Bubbie had the foresight to have her son Isaac, my father, tape her Holocaust testimony along with Wolf’s. My father also collected, scanned, and inventoried our family photos and documents. My father indicates that he was profoundly saddened but that the work helps explain Bubbie to our children and the world and helps them understand the magnitude to which hatred and prejudice can bring out the most evil side of human nature.
Through Bubbie we can exemplify the resilience and the better side of humanity. In the darkest of nights, people don’t have to lose hope—people can withstand and overcome. We must remember and never forget what Bubbie and our people went through. The legacy of my grandparents, my family members who perished, and all those lost in Holocaust must be this: Let there be no more Holocausts.

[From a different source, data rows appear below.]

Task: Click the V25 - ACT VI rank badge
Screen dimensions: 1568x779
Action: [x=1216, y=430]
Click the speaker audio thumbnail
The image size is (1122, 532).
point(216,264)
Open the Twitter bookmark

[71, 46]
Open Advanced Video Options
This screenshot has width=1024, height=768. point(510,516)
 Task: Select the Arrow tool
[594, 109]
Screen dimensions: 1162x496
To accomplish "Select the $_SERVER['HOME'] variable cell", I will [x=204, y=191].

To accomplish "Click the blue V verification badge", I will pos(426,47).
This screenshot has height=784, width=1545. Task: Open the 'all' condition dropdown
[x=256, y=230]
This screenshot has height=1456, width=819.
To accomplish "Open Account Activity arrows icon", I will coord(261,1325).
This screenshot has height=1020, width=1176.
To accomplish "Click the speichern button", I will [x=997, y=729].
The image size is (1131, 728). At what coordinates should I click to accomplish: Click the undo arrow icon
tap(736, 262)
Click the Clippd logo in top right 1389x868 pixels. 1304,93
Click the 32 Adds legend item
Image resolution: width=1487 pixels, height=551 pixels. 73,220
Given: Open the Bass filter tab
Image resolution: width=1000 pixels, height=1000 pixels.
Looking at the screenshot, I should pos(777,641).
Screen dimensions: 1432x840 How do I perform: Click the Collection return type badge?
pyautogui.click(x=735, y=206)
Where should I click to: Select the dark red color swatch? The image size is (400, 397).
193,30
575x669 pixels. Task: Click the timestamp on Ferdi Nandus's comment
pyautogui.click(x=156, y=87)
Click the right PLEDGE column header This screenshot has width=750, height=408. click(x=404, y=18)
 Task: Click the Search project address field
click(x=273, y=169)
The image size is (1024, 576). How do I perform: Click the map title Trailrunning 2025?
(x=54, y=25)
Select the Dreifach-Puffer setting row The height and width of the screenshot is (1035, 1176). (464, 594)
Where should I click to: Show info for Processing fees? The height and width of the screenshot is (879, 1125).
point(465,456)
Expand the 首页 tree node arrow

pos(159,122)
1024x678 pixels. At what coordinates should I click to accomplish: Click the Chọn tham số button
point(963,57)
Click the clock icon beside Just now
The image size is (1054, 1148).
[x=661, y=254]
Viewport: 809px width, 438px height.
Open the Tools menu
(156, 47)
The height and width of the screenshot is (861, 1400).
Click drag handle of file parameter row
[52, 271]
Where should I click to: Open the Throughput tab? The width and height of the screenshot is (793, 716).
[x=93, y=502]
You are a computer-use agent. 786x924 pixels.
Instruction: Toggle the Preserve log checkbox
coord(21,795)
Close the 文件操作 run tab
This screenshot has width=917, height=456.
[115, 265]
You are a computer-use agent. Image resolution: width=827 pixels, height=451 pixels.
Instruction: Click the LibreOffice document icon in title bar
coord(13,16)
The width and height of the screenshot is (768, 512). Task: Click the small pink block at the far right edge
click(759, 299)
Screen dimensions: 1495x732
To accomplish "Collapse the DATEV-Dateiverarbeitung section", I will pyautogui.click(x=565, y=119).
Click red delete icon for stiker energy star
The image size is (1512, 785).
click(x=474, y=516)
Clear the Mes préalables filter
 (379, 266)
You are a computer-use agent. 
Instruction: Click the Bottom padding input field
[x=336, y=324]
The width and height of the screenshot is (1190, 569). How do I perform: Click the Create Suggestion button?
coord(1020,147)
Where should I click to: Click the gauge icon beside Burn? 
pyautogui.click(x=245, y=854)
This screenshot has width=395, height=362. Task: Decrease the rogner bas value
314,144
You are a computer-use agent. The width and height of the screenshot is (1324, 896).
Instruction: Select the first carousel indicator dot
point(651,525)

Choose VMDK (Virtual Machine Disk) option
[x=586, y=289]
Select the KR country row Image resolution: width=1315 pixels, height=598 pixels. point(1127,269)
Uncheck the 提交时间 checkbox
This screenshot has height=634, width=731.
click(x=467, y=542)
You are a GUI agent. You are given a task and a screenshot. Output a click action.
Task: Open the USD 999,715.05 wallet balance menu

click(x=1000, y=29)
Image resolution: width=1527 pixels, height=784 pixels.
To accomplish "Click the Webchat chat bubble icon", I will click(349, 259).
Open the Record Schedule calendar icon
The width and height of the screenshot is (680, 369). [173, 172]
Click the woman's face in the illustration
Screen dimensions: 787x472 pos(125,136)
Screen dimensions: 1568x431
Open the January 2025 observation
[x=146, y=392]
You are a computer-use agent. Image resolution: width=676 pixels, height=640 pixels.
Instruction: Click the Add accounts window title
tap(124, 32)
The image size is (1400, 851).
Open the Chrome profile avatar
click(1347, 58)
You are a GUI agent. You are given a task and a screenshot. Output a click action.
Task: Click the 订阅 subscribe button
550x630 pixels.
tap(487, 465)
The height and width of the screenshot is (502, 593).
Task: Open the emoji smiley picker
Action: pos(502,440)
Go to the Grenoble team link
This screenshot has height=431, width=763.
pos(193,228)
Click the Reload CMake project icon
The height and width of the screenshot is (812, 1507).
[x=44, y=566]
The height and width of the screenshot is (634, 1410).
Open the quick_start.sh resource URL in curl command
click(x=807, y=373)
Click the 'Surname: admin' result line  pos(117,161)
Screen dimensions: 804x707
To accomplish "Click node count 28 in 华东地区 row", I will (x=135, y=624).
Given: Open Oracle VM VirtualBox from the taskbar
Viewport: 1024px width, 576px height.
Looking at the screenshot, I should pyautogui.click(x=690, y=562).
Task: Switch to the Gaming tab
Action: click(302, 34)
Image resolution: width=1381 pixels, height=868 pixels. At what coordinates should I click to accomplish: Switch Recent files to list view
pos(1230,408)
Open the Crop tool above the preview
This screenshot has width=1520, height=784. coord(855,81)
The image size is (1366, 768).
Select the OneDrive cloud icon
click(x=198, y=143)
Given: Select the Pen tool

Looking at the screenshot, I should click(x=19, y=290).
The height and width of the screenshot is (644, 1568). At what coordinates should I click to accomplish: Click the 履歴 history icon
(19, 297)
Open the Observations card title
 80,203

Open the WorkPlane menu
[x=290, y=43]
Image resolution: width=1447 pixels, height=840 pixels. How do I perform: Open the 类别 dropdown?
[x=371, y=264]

Thanks, Bubbie, for your ever abundant love, kindness, generosity, and understanding and for all you have given and continue to give us every day. Thank you for providing me the wonderful opportunity to tell your miraculous story every time someone asks about my name.
David Jeremy Ehrlich
After graduation, Hanna would have gone to the university except, in September 1939, the Germans attacked Poland, World War II broke out, and universities were forbidden to accept Jewish students. The occupation of Będzin was followed by restrictions, ghettoization, deportation, and the murder of most of Hanna’s friends and family. After years in forced labor camps, Hanna was liberated and reunited with her friend from Będzin, Wolf Ehrlich. The two married in Munich and immigrated to the U.S. where they established a poultry farm and a china and crystal shop in Mays Landing, New Jersey. Hanna’s memoir, An Exile from a Paradise: Memories of a Holocaust Survivor from Będzin, Poland, is awe-inspiring, a story of resilience and hope, of exile and acceptance.